Through exploiting deeply rooted tribal disputes in the country’s north and crippling poverty which affects over 80% of the Yemeni population, Houthis have successfully recruited many desperate Yemenis to fight their battles.
Houthis refusing to pay the salaries of public servants in areas under their control coupled with scores of businesses and projects shutting down in the war-torn country have left many with the only option of joining the war to secure a monthly income.
The payment of salaries of nearly a million civil servants and hundreds of thousands of military personnel has been frozen.
As for securing public services, Houthis have been utterly neglectful and rather focused on seizing state resources to fund their war effort.
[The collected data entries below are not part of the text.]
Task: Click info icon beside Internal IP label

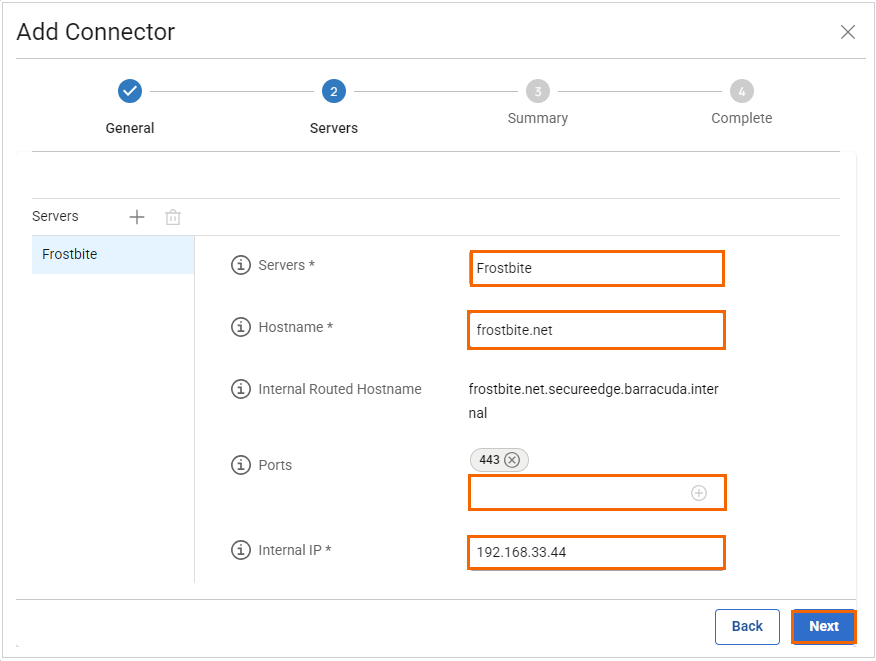Action: click(x=240, y=550)
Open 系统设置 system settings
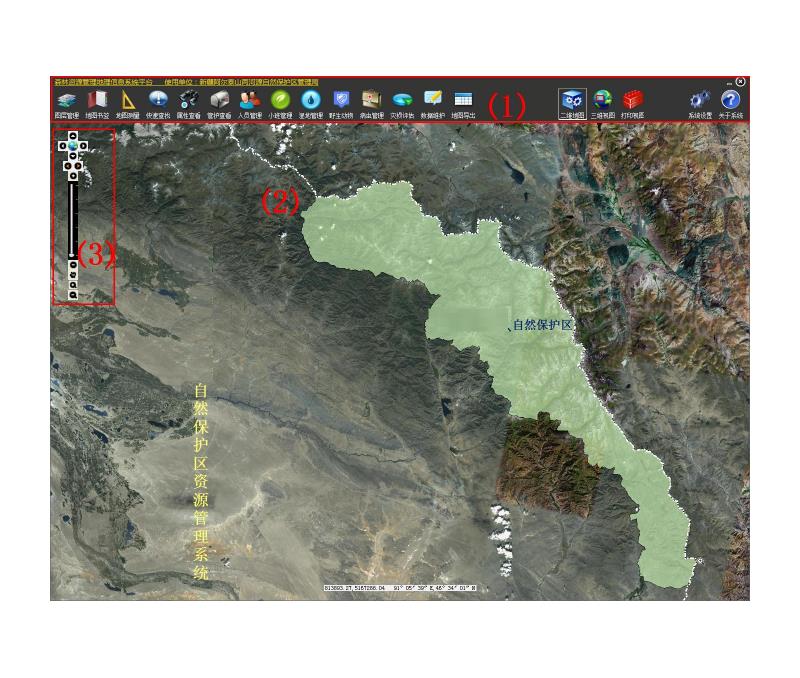 pos(700,100)
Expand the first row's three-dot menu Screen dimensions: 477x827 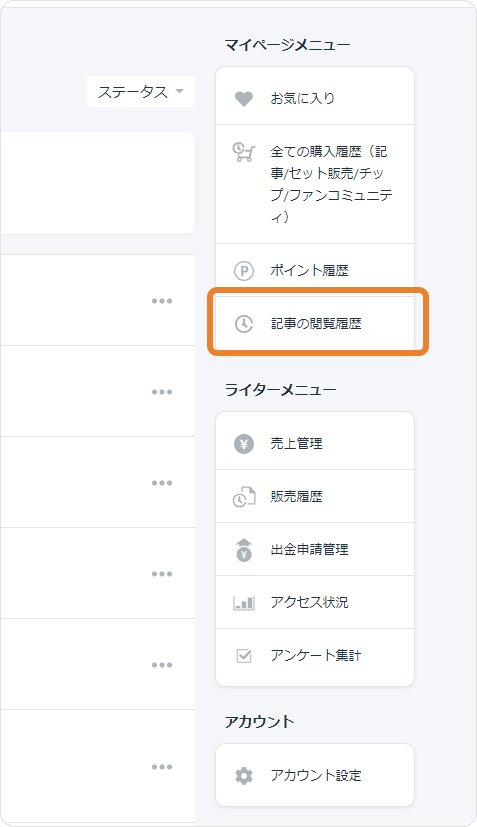point(161,301)
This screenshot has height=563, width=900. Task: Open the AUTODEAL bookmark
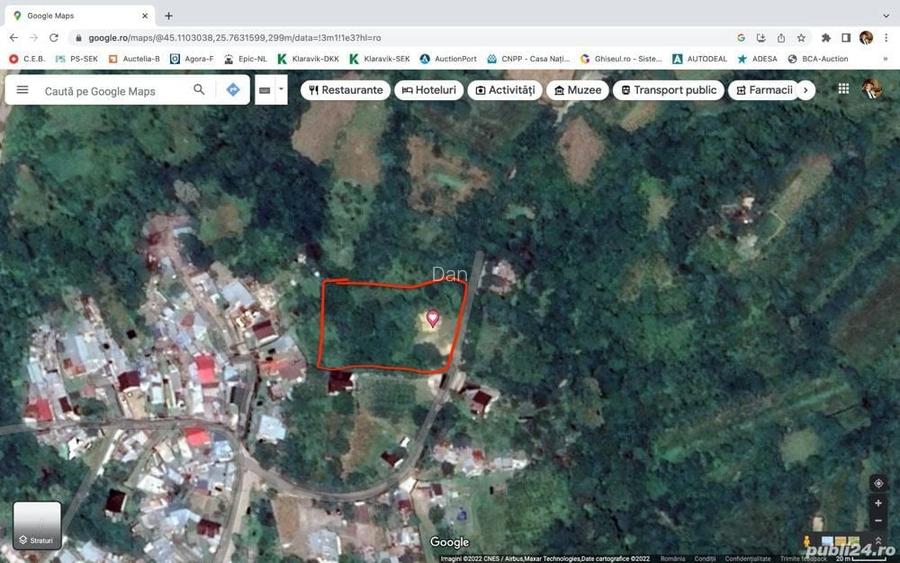(700, 59)
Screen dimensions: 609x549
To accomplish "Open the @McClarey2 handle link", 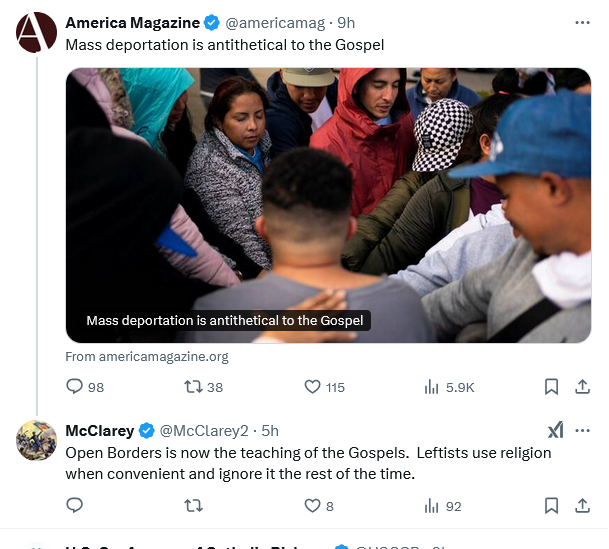I will tap(204, 431).
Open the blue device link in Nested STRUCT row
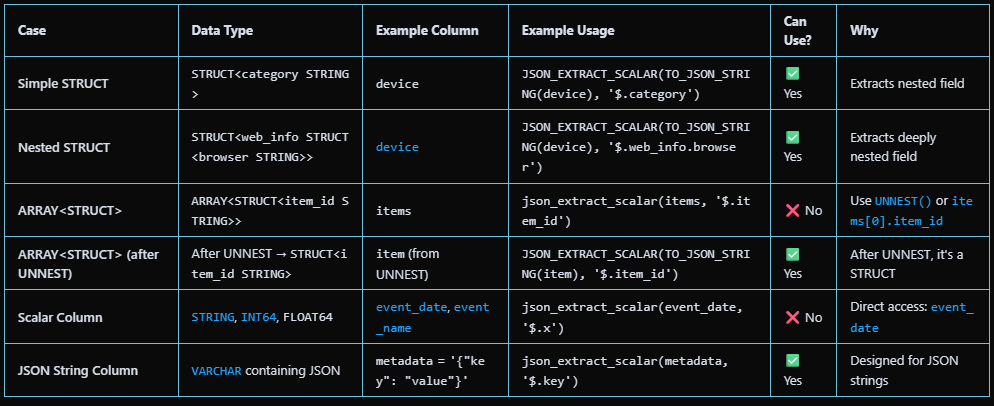 (397, 147)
Militants have even resorted to doubling levies paid by merchants, companies, and farmers in areas run by Houthis.
In Yemen’s north, Houthis introduced themselves as valuable allies in the ongoing conflict between the Hashid and Bakil tribes.
“They (Houthis) worked to win over some tribal leaders from Bakil, who viewed the regime of the late President Ali Abdullah Saleh to be a pro-Hashid tribal ruling system,” sources with knowledge of the matter told Asharq Al-Awsat.
Other than boosting their alliances with Bakil chiefs, Houthis also sought to fill a leadership vacuum in the Hashid tribe created by key figures exiting the scene after the ouster of the Saleh regime.
More so, Houthis have offered millions of Yemeni rials to tribesmen who can bring them more recruits.
“Houthis pay 50 million riyals to any clan leader who can enlist 50 fighters to their ranks. The reward is doubled if the chief manages to recruit more individuals,” a local source who requested anonymity revealed.
It is worth noting that around 70% of Yemeni army forces refusing to join the coup has forced the Iran-backed group to scour elsewhere for recruits.